如愿以偿 arzuların gerçekleşmesi
Explanation
指愿望得到满足,实现愿望。
Bir dileğin gerçekleşmesi anlamına gelir.
Origin Story
从前,在一个偏僻的小山村里,住着一位名叫小莲的姑娘。小莲从小就梦想成为一名医生,能够治病救人,帮助那些饱受病痛折磨的人们。但是,由于家境贫寒,她无法上学接受正规的医学教育。小莲并没有因此放弃她的梦想,她利用一切机会学习医学知识。她向村里的老中医请教,认真阅读各种医学书籍,虚心向其他医生学习。她勤奋好学,刻苦钻研,终于掌握了一定的医学知识和技能。一天,村里一位老人突发疾病,情况危急。村里的老中医束手无策,村民们都感到绝望。这时,小莲挺身而出,凭借她掌握的医学知识和技能,成功地救治了这位老人。她的医术得到了村民们的认可和赞扬。从此,小莲在村里声名鹊起,成为了一名受人尊敬的医生。她终于如愿以偿,实现了儿时的梦想,能够用自己的医术帮助更多的人。

→ 数据摘录:
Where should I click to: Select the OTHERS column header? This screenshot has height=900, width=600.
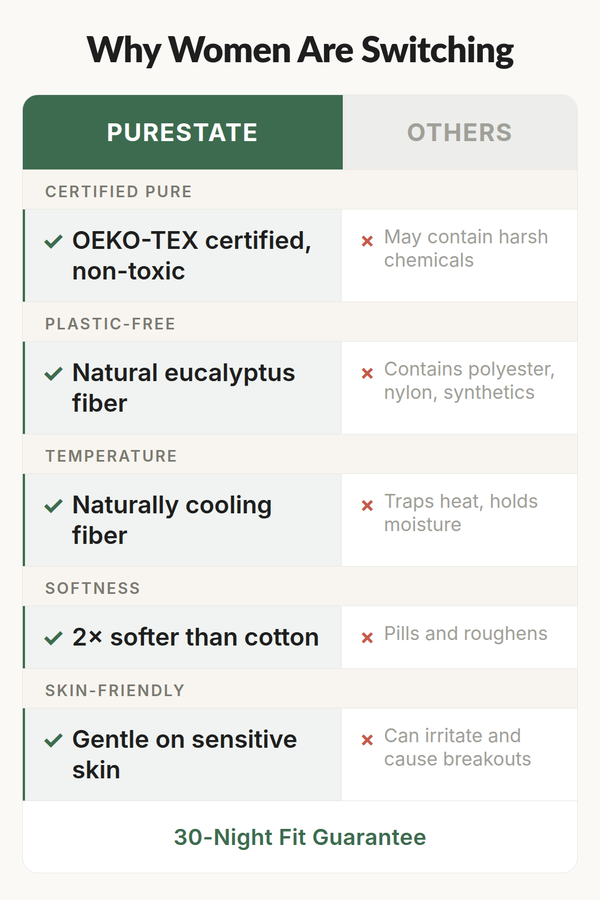[459, 133]
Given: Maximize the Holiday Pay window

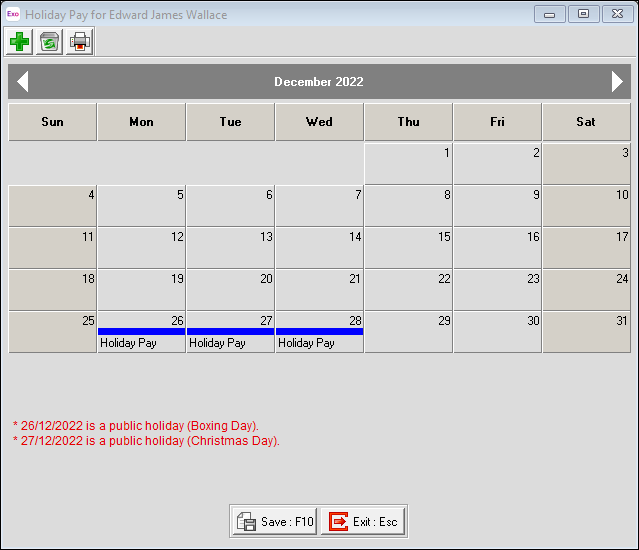Looking at the screenshot, I should tap(583, 14).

→ 练习 1: 根据原文节选,列出小莲为学习医学知识所做的各件事。
→ 练习 2: 请判断下列说法是否与原文节选相符,逐一回答"是"或"否",并摘引原文中起决定作用的字句:(a) 小莲因家境贫寒无法上学;(b) 村里的老中医成功救治了突发疾病的老人;(c) 小莲从小梦想成为一名教师。
→ 练习 3: 原文节选中,小莲住在什么地方?
列表与原文节选的内容没有关系。

→ 你的解答 1: 向村里的老中医请教;认真阅读各种医学书籍;虚心向其他医生学习。

→ 你的解答 2:
(a) 是。"由于家境贫寒,她无法上学接受正规的医学教育"
(b) 否。"村里的老中医束手无策"
(c) 否。"小莲从小就梦想成为一名医生"

→ 你的解答 3: 一个偏僻的小山村里。